_Exercise input_
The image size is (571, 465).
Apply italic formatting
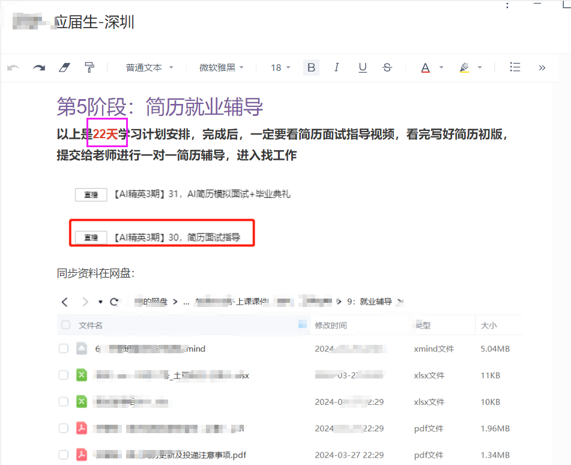tap(337, 67)
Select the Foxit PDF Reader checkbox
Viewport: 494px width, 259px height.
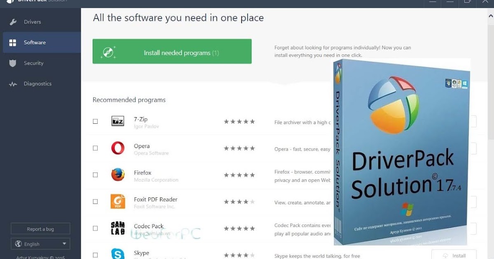[x=95, y=201]
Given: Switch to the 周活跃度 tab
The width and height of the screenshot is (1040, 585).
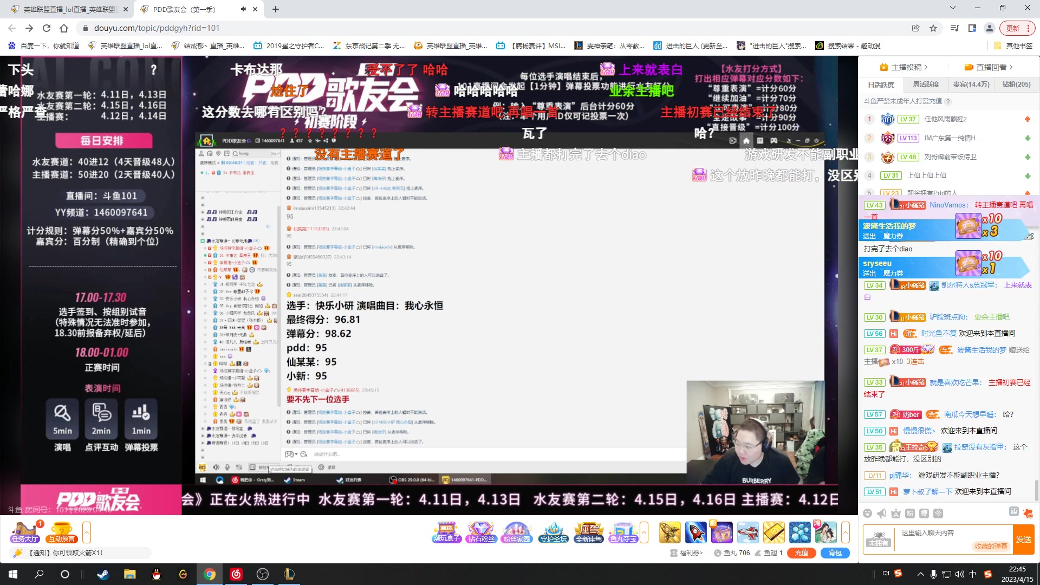Looking at the screenshot, I should 927,85.
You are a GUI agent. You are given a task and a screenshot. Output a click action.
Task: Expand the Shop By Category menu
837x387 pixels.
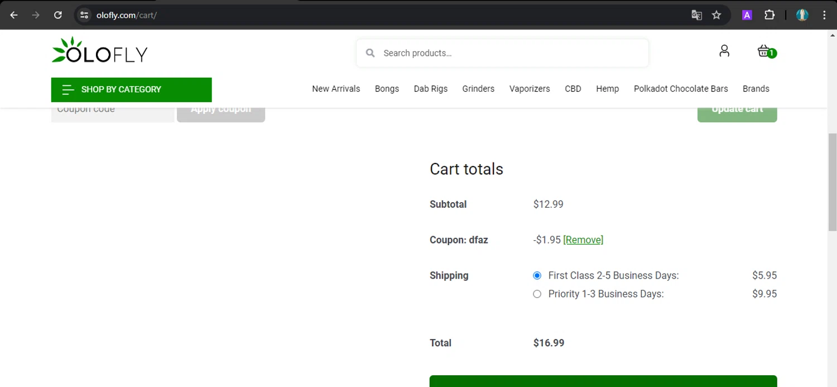point(131,89)
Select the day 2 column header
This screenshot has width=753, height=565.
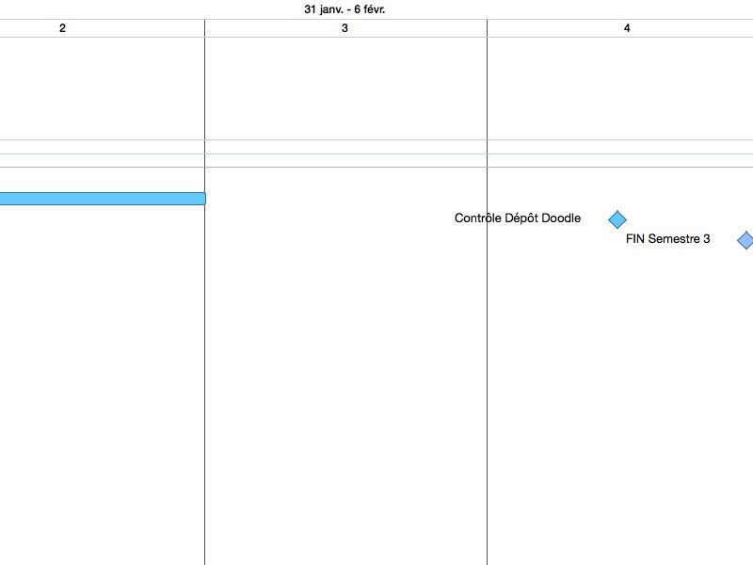pos(62,28)
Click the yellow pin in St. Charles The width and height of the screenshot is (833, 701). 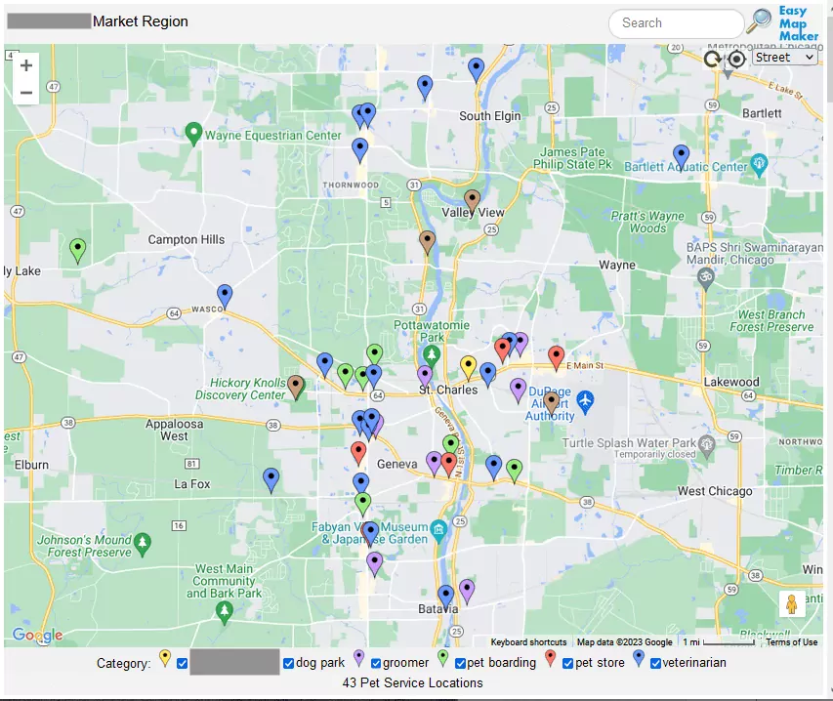pyautogui.click(x=468, y=366)
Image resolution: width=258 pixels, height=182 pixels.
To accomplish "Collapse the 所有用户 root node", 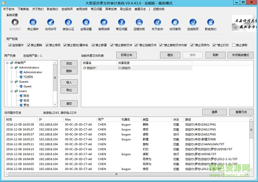I will click(x=8, y=63).
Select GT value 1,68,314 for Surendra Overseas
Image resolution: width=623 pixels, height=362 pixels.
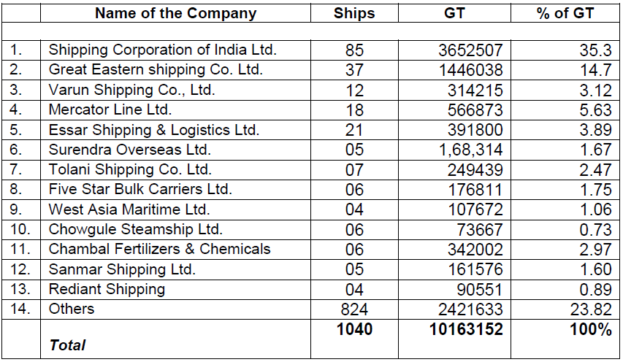coord(469,150)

_What the exercise asks_
Count the lines of the records that contain the string "resolution". Reply with the number only.

_Solution to this task_
2